Outro palestino, Mohammad A., também relatou ter sido forçado, sob a mira de uma arma, a entrar em prédios por 15 dias.
Ele disse que os soldados o vestiram com um uniforme israelense para que ele fosse o alvo, não os soldados israelenses. O medo de morrer o acompanhou por todo o tempo, seja assassinado por combatentes entrincheirados do Hamas ou por armadilhas ou bombas.
Mohammad A. relatou à emissora pública alemã ARD como teve de entrar em muitas casas antes dos soldados, filmar o interior e abrir todas as portas. Às vezes, ele era acompanhado por um drone.
“Não é autodefesa, é uma guerra política”
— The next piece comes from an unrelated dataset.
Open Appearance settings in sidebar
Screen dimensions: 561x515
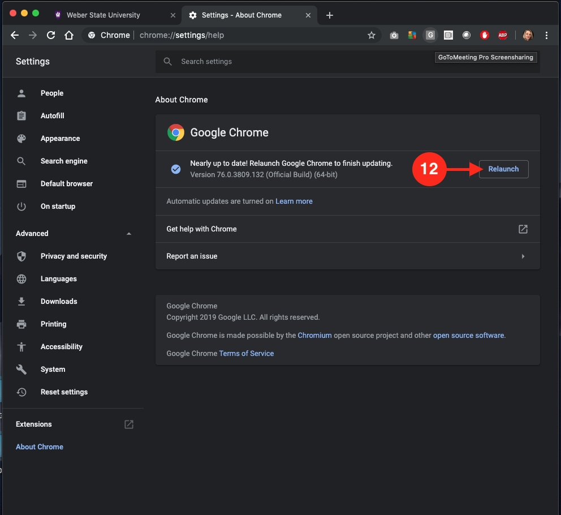tap(60, 139)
Mohammad A. disse que foi libertado por soldados israelenses em abril, mas que ainda tem pesadelos relacionados a momentos da época, como quando ele procurou tropas israelenses em um hospital.
“Foi horrível. Havia cadáveres por toda parte no hospital Nasser. Não acredito que consegui sair de lá. Ainda tenho pesadelos e acordo durante a noite.”
O exército israelense respondeu à reportagem da ARD com uma resposta padrão: “As diretrizes da IDF proíbem o uso de civis capturados em Gaza em missões militares que os coloquem em risco. As alegações foram encaminhadas às autoridades competentes para investigação”.
Para Weiman, essas acusações não vão apenas contra a lei humanitária internacional, mas também contra os padrões éticos do exército israelense. “Acreditamos que precisamos de um exército e que temos que nos defender”, disse. “Mas o que vemos em Gaza não é autodefesa, é uma guerra política”, concluiu. E para se discutir uma solução política, é crucial revelar como a IDF opera em Gaza, arrematou.
Antes de terminar a entrevista, Mohammad S. mostra um curativo em seu peito, lembrança de sua última missão, quando foi enviado para frente das tropas mais uma vez. A última coisa de que ele se lembra, antes de acordar no hospital, é do tiro. Ao menos ele sobreviveu para contar sua história.